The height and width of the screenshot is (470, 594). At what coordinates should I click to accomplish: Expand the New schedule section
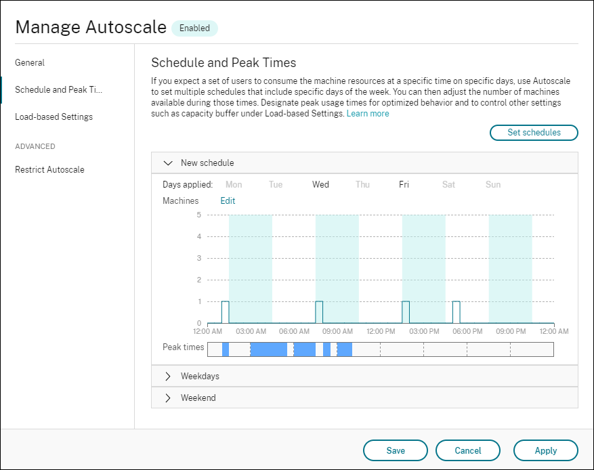click(207, 163)
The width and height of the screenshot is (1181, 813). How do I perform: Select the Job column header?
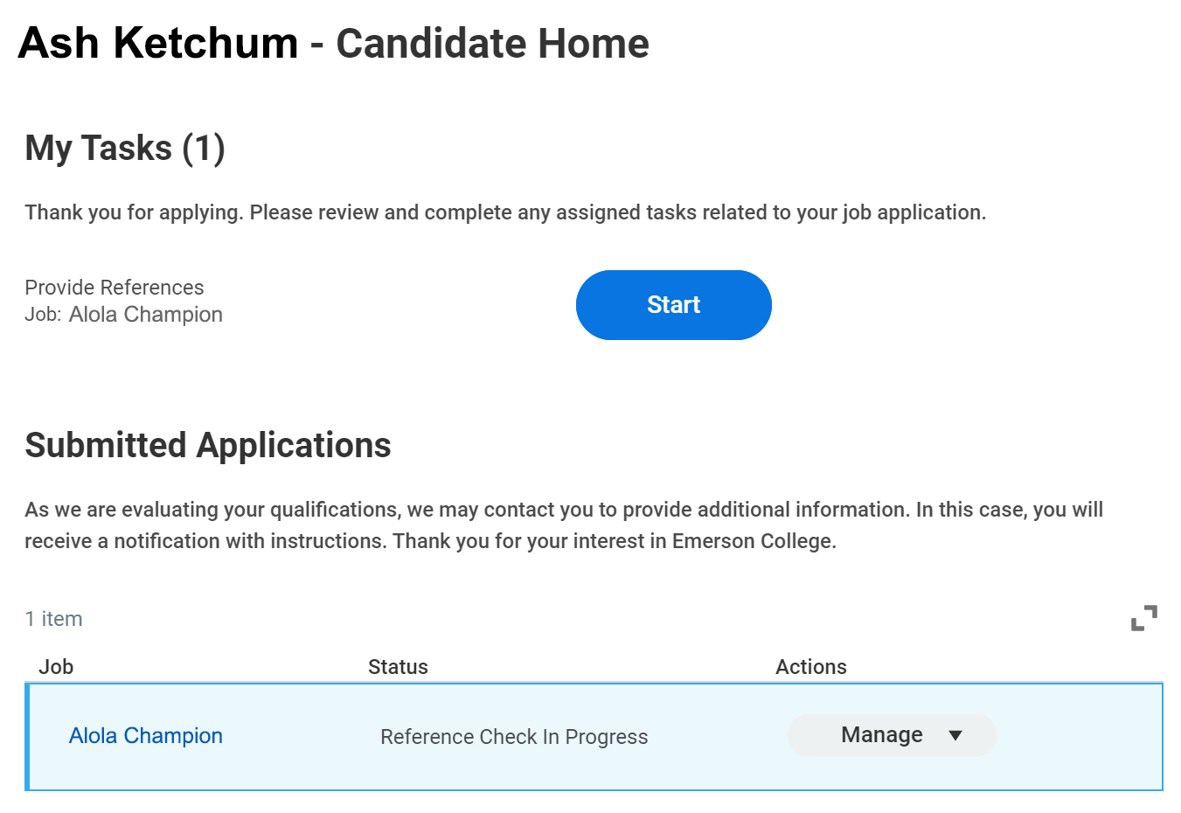click(56, 667)
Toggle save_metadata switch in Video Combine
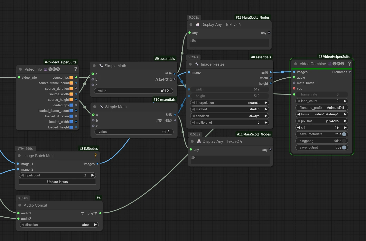 344,134
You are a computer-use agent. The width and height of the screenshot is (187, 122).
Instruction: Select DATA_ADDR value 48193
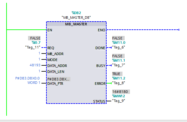(x=35, y=65)
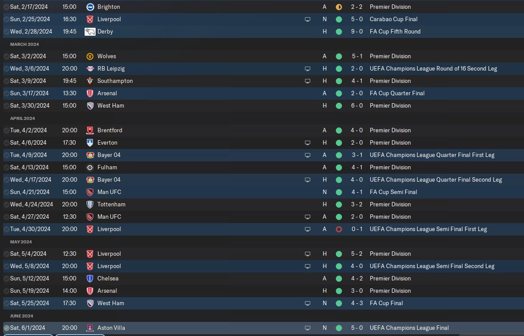Screen dimensions: 524x336
Task: Open the UEFA Champions League Final competition link
Action: pyautogui.click(x=409, y=328)
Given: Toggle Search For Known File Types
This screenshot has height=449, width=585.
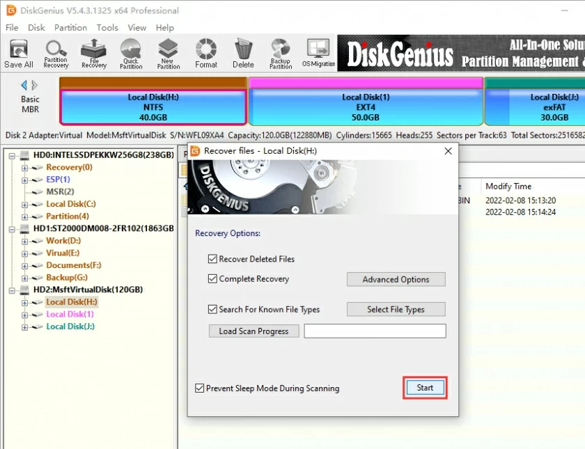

§

Restate every line above word for word. Do not carry over the images.

● **OUTPUT OF THE EXERCISE**
The height and width of the screenshot is (470, 594). At what coordinates should I click to accomplish: Expand the New schedule section
click(207, 163)
The width and height of the screenshot is (1181, 813). How do I perform: Select the Job column header?
click(56, 667)
Toggle save_metadata switch in Video Combine
 344,134
You are a computer-use agent. The width and height of the screenshot is (187, 122).
Instruction: Select DATA_ADDR value 48193
(x=35, y=65)
Screen dimensions: 524x336
Task: Open the UEFA Champions League Final competition link
Action: pyautogui.click(x=409, y=328)
Given: Toggle Search For Known File Types
This screenshot has height=449, width=585.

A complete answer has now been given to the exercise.